*** Materials provided ***

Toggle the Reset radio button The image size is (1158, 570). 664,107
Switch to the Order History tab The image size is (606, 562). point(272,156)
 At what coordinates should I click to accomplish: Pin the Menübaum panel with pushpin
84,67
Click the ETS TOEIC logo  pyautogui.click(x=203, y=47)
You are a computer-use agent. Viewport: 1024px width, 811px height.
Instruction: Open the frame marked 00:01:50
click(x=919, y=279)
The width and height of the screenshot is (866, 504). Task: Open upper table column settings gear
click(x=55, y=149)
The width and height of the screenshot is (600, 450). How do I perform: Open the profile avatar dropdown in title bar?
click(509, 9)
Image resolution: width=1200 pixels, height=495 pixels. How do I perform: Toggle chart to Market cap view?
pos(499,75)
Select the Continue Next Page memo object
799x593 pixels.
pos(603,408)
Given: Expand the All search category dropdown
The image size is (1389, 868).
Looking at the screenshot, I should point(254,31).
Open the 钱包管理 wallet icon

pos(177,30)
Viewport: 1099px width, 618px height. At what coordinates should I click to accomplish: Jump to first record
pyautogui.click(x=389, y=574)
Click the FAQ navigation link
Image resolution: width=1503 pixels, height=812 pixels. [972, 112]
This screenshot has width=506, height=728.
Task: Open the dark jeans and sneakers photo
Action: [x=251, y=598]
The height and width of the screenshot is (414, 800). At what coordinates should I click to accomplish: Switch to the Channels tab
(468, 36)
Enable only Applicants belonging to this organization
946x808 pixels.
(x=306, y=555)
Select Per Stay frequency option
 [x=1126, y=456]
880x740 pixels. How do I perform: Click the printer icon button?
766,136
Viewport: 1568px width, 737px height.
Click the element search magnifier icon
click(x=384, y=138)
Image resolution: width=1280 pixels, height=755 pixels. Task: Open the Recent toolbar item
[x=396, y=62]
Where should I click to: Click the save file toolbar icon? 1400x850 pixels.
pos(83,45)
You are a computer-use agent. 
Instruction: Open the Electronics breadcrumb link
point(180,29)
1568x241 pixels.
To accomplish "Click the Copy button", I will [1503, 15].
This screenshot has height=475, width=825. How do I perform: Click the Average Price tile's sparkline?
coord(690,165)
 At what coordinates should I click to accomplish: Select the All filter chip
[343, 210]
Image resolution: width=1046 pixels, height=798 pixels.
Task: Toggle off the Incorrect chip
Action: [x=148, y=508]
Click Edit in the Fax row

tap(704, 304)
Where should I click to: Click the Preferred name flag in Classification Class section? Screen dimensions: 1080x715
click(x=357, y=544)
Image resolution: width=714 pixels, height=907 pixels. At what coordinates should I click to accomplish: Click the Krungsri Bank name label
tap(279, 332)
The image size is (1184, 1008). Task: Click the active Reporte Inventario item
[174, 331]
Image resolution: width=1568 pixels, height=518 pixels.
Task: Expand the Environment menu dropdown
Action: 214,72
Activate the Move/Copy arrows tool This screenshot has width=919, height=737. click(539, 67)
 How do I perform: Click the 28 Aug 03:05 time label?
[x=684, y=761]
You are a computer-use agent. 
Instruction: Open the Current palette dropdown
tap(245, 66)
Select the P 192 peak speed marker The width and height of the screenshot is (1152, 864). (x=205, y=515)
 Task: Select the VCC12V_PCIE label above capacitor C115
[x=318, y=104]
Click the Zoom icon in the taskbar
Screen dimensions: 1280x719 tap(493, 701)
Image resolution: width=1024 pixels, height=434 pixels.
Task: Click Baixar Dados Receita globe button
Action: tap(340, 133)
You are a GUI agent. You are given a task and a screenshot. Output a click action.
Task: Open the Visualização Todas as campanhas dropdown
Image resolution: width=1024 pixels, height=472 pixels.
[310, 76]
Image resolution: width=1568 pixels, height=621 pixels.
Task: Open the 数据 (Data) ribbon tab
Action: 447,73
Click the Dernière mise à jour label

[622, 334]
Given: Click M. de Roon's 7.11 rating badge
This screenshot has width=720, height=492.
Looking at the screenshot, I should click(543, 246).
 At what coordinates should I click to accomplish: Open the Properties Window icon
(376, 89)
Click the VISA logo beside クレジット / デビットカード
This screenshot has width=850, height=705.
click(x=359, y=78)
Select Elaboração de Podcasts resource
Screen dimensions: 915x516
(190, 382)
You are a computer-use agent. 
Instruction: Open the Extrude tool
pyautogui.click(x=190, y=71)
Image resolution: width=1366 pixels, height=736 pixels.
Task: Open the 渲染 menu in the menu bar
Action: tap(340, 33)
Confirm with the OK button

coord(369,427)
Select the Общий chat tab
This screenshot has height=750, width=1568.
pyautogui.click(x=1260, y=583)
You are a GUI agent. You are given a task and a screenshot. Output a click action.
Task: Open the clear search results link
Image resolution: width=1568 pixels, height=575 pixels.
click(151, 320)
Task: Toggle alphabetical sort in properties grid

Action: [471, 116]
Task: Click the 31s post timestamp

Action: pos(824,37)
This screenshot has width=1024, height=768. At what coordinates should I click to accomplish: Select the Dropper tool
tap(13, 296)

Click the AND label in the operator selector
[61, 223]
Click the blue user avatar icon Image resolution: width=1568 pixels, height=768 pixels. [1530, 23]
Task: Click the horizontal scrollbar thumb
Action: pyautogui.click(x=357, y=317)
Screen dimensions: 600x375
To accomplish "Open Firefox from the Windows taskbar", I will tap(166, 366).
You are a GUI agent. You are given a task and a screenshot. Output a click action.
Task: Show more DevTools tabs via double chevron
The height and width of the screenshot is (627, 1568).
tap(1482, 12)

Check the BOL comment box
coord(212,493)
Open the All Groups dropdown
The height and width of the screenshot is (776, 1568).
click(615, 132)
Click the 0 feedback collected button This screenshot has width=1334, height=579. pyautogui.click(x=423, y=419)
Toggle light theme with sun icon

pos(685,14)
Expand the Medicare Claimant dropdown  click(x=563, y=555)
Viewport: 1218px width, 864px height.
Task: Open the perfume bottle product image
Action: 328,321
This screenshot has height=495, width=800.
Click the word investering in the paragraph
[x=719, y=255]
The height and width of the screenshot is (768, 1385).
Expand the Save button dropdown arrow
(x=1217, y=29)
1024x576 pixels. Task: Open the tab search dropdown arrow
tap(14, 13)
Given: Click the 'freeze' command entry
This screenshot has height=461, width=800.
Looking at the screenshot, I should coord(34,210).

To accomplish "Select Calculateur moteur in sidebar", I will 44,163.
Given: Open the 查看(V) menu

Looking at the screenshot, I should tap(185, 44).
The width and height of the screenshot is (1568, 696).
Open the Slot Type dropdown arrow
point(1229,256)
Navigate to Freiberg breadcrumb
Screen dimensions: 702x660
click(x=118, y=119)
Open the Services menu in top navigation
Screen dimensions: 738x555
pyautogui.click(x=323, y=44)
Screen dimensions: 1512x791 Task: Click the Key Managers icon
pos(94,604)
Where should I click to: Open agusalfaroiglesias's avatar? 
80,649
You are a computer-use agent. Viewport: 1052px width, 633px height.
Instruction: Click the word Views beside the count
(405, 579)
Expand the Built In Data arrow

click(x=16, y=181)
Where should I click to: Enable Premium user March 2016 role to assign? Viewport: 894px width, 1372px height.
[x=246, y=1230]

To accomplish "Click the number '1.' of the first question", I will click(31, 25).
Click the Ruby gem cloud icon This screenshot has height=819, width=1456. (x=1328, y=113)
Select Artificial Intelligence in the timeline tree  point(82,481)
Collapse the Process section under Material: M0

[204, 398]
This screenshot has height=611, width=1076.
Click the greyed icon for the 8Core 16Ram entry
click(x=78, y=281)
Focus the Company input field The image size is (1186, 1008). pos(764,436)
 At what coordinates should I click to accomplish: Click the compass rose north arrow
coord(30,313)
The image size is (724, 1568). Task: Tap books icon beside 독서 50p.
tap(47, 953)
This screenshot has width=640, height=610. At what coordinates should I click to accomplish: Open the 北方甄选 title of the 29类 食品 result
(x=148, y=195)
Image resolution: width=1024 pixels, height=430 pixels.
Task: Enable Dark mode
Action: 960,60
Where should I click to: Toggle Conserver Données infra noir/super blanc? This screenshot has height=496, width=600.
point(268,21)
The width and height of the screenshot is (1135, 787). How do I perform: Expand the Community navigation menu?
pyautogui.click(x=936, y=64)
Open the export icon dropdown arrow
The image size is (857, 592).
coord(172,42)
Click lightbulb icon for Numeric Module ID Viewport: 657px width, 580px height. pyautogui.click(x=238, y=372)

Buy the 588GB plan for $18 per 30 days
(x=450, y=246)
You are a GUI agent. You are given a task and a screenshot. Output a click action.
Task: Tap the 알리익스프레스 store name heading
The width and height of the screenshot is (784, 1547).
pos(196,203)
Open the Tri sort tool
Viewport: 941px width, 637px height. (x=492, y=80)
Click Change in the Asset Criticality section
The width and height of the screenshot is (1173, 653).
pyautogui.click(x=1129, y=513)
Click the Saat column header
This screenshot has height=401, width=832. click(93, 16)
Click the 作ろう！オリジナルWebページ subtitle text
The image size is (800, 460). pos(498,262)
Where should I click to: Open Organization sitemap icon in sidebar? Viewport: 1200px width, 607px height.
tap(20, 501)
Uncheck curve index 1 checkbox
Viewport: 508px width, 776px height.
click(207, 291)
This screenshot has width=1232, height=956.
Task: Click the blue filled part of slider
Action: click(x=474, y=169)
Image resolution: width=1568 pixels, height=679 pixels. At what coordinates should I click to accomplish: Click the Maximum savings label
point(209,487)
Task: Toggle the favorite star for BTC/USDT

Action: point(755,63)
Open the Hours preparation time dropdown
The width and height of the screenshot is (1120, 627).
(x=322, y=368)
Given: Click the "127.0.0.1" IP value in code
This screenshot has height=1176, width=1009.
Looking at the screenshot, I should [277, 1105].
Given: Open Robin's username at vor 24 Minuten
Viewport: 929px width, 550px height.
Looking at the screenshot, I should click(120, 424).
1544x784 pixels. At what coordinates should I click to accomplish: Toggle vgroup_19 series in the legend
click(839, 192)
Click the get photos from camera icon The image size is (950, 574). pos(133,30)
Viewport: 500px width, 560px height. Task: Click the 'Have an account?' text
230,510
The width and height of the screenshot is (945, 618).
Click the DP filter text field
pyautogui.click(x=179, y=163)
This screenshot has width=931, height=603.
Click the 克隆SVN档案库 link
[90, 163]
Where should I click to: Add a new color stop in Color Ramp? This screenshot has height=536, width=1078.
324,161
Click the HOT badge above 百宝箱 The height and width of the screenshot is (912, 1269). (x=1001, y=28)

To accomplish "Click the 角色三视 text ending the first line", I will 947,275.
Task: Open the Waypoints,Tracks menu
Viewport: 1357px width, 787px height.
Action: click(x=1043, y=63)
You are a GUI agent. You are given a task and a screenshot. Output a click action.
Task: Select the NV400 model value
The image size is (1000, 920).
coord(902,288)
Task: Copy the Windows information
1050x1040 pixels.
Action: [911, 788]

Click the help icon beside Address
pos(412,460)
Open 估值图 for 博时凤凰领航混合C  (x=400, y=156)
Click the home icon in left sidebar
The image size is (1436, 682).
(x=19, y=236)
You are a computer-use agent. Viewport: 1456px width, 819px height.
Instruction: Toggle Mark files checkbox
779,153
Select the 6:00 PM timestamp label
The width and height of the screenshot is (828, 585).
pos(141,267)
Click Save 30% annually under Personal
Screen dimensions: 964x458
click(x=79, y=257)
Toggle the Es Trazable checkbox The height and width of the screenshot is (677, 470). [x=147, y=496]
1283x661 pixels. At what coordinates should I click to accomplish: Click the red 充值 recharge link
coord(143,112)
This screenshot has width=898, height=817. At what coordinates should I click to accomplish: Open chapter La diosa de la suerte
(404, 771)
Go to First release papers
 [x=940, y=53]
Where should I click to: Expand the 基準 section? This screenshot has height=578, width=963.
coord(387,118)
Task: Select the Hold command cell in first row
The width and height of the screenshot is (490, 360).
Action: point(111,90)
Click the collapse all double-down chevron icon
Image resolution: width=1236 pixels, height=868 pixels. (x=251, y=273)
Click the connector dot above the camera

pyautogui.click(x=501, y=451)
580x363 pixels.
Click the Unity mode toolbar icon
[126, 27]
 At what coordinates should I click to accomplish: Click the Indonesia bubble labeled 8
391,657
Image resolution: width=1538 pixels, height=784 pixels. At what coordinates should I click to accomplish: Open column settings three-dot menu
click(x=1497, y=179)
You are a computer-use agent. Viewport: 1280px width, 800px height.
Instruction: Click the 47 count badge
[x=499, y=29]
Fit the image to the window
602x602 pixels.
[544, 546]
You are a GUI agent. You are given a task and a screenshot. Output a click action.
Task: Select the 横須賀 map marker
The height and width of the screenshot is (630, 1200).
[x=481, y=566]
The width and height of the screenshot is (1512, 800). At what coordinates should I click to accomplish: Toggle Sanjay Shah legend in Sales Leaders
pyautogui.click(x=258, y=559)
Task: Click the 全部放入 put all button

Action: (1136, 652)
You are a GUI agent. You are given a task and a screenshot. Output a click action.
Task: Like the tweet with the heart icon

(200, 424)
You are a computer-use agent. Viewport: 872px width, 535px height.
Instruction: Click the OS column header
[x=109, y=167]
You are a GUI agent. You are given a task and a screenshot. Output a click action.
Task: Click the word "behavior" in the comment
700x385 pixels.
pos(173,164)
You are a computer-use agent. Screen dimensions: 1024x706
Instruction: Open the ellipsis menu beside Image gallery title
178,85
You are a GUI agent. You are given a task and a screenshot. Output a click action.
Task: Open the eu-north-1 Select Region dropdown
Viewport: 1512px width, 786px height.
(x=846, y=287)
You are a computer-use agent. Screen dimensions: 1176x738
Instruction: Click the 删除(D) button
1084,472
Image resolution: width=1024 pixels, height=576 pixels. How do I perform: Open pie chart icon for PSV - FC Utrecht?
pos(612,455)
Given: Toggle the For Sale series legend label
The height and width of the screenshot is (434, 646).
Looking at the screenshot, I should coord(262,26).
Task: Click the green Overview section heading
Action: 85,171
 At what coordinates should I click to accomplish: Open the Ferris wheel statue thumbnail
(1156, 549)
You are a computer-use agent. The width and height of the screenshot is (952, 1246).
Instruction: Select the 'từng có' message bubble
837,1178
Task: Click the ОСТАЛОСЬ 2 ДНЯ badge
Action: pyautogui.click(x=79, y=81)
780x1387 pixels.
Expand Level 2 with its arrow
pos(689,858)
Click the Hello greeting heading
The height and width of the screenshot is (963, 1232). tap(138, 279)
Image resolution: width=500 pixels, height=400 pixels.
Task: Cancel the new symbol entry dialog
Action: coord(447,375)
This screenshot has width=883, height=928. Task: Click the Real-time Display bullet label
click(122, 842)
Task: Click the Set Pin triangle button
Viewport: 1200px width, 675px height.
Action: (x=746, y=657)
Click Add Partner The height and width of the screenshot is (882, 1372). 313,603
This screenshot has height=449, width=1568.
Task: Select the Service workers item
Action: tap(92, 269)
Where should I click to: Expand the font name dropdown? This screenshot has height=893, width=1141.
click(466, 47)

*** End of Materials provided ***

### Your task
Go through the listing above and copy each line in which the string "computer" is found.

### The completed task
You are a computer-use agent. Viewport: 1024px width, 811px height.
You are a computer-use agent. 
You are a computer-use agent. 
You are a computer-use agent. 
You are a computer-use agent. Viewport: 1052px width, 633px height.
You are a computer-use agent. Viewport: 1456px width, 819px height.
You are a computer-use agent. Viewport: 1280px width, 800px height.
You are a computer-use agent. Viewport: 872px width, 535px height.
You are a computer-use agent. Screen dimensions: 1024x706
You are a computer-use agent. Screen dimensions: 1176x738
You are a computer-use agent. The width and height of the screenshot is (952, 1246).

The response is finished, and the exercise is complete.